When you spot the word "agent" in a line of the data below, copy that line.

■ **Data for the task**:
Content starts

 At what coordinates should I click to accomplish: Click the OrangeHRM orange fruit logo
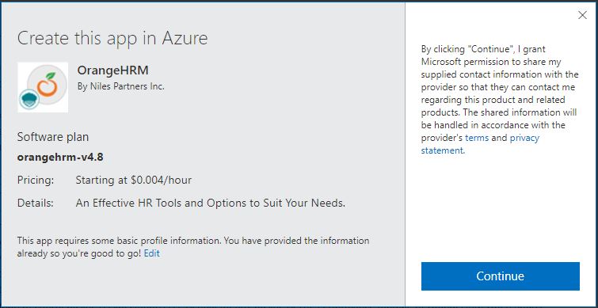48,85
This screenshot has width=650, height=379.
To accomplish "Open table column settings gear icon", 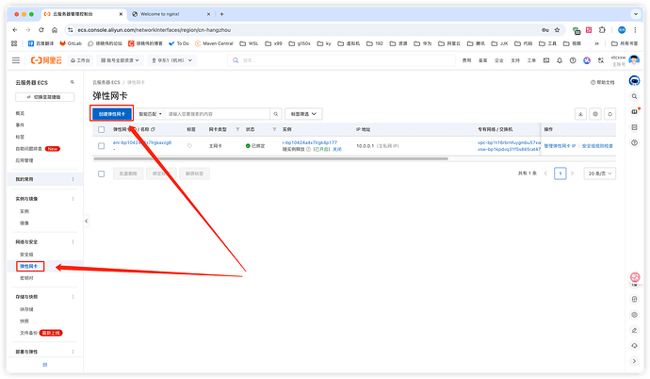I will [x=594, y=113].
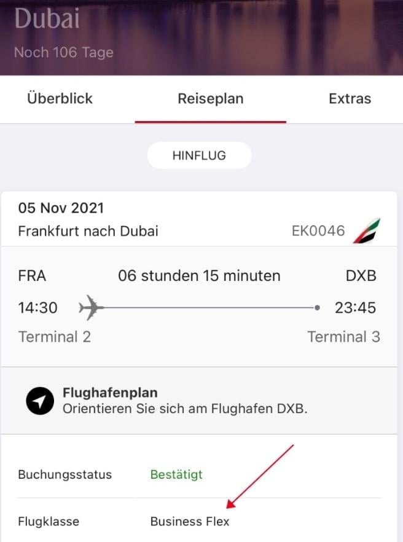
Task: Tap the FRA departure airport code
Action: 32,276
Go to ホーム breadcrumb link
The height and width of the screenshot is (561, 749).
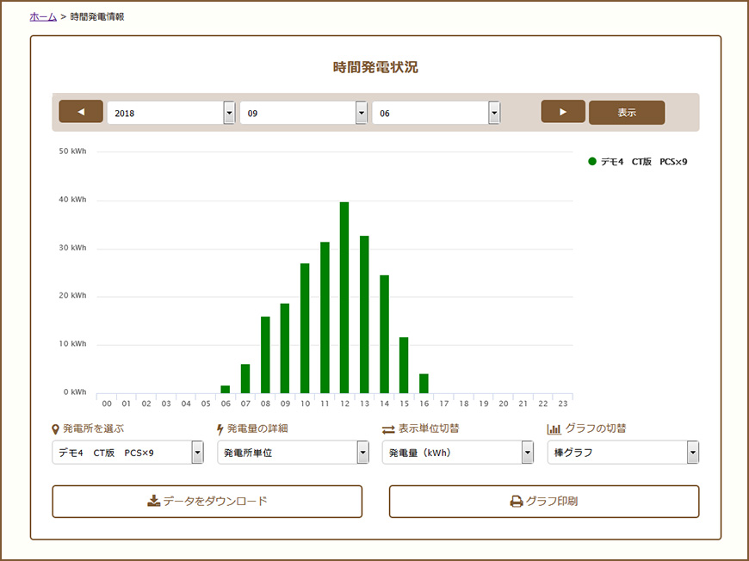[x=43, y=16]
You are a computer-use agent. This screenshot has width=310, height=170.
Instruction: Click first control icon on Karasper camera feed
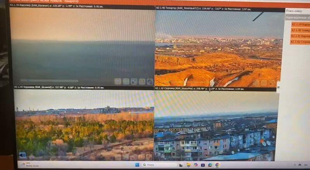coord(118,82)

Content ends
Content starts

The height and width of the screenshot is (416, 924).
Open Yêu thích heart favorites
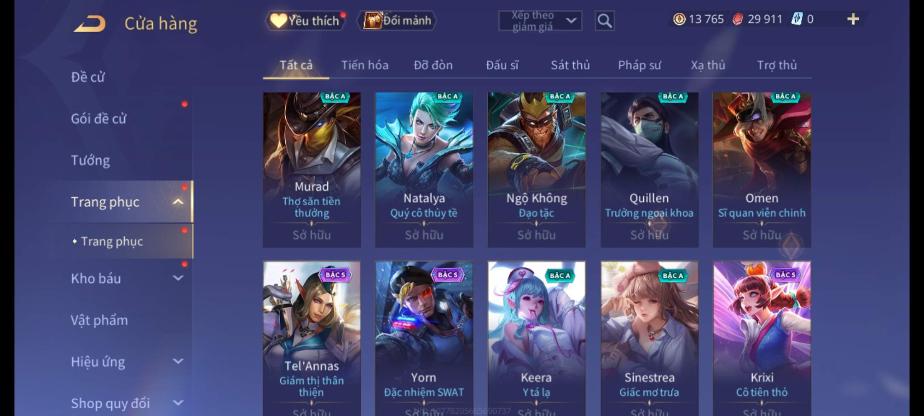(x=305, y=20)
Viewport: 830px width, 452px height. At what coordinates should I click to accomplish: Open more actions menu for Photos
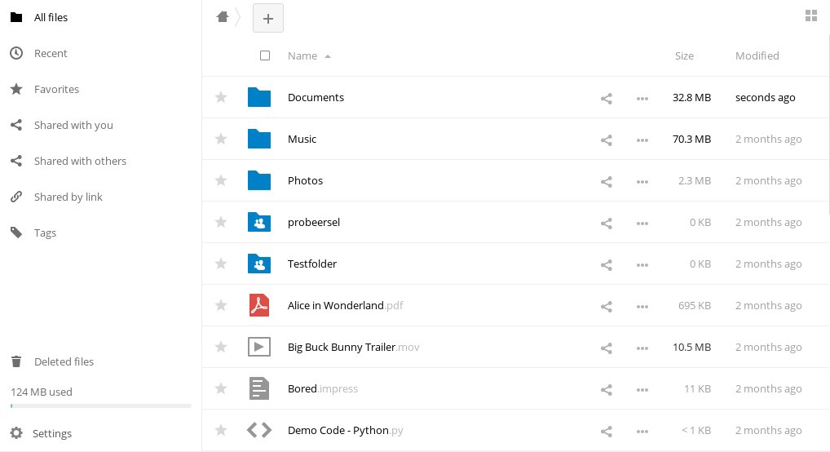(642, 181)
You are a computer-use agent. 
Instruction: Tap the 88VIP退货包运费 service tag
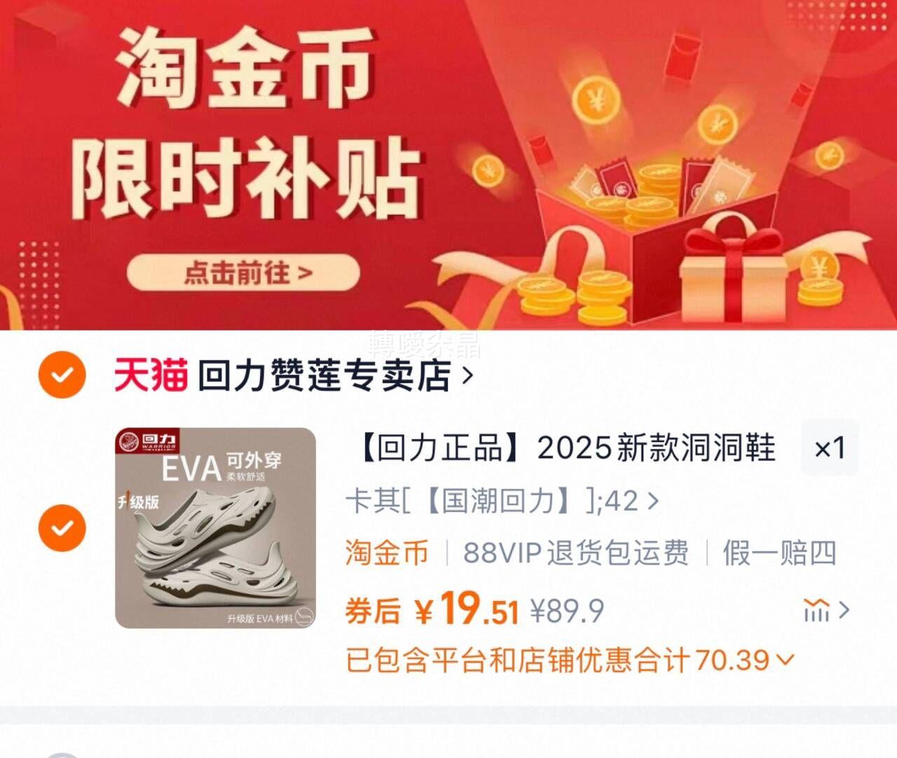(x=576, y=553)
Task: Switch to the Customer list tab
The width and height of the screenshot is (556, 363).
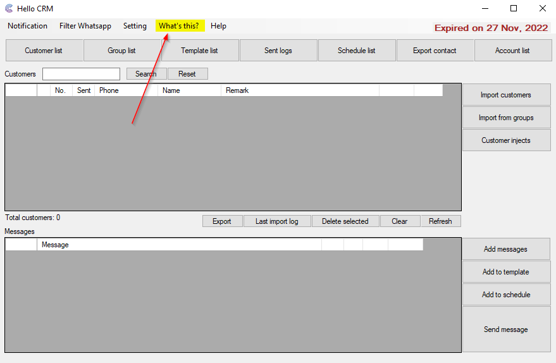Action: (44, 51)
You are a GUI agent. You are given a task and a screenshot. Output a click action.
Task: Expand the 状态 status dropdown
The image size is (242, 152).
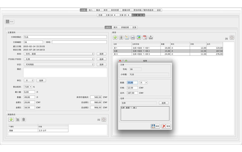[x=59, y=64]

Content ends
Content starts

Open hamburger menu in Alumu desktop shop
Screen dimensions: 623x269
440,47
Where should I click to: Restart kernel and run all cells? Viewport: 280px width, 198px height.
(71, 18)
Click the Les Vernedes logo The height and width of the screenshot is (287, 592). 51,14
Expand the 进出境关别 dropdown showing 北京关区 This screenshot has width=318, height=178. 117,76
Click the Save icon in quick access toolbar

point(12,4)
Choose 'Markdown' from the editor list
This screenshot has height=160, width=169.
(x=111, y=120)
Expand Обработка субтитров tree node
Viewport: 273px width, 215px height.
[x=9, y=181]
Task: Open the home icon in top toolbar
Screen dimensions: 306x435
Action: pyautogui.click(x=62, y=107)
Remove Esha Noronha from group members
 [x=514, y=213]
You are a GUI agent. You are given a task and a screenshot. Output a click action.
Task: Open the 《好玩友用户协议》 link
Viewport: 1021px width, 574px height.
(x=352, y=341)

Content ends

■ **Result**:
You are a computer-use agent. This screenshot has width=310, height=170.
You are a computer-use agent. 
You are a GUI agent. You are given a task and a screenshot. Output a click action.
You are a GUI agent. You are given a task and a screenshot. Output a click action.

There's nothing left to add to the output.